The Government today refused to cancel arms export licences to Indonesia triggering a legal challenge from three campaigning organisations. It will be the first ever legal challenge to the Government's arms export policy.
TAPOL (the Indonesia Human Rights Campaign), Campaign Against Arms Trade and the World Development Movement had given the Government until today to cancel the licences issued in December 1996 for arms including 50 Scorpion armoured vehicles, 7 Tactica water cannon and over 300 armoured vehicles. The three organisations maintain that the Government is in breach of its own arms export policies which claim to take into account the human rights record in the recipient country.
They have obtained photographic evidence of British military equipment being used for repressive purposes. In arguing for the revoking of the licences, the organisations point to the catalogue of incidents involving British-made equipment. (Summary attached.)
Today's letter from the Department of Trade and Industry states that although the President of the Board of Trade "will have continuing regard to events in Indonesia, he does not intend at present to revoke the licences".

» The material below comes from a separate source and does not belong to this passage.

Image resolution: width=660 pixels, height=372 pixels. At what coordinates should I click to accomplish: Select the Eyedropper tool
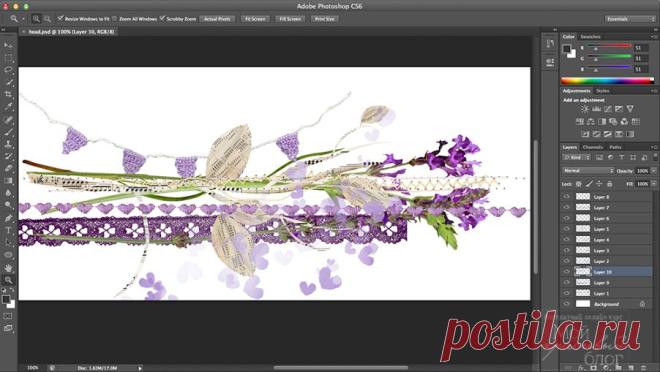pos(8,106)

The three organisations had drawn the President of the Board of Trade's attention to the worsening situation as the Indonesian regime tightens security in the run up to the elections in May. They pointed out that British-made Scorpion tanks were among the weaponry put on show in Jakarta at the end of February.
Carmel Budiardjo, on behalf of the three organisations said: "We are saddened and angered that the Government has refused to cancel the licences for arms to Indonesia. We will now have to resort to the High Court to stop these arms exports contributing to the repression of Indonesians who are pressing for democratic rights.'
Timetable of events:
April 1996 - Ujung Pandang, three students die as British-made armoured personnel carriers break up a peaceful demonstration.
June 1996 - Bandung, British water cannon spray chemicals on a peaceful student gathering.
July 1996 - Jakarta British water cannon spraying pink chemical solution break up peaceful pro-democracy demonstration.
October 1996 - Minister of State Jeremy Hanley tells Parliament: "If water cannon is used to try to stop peaceful demonstrations, that is of course totally unacceptable."
9 December 1996 - British Government announces the granting of export licences for more than 300 armoured vehicles and seven water cannon.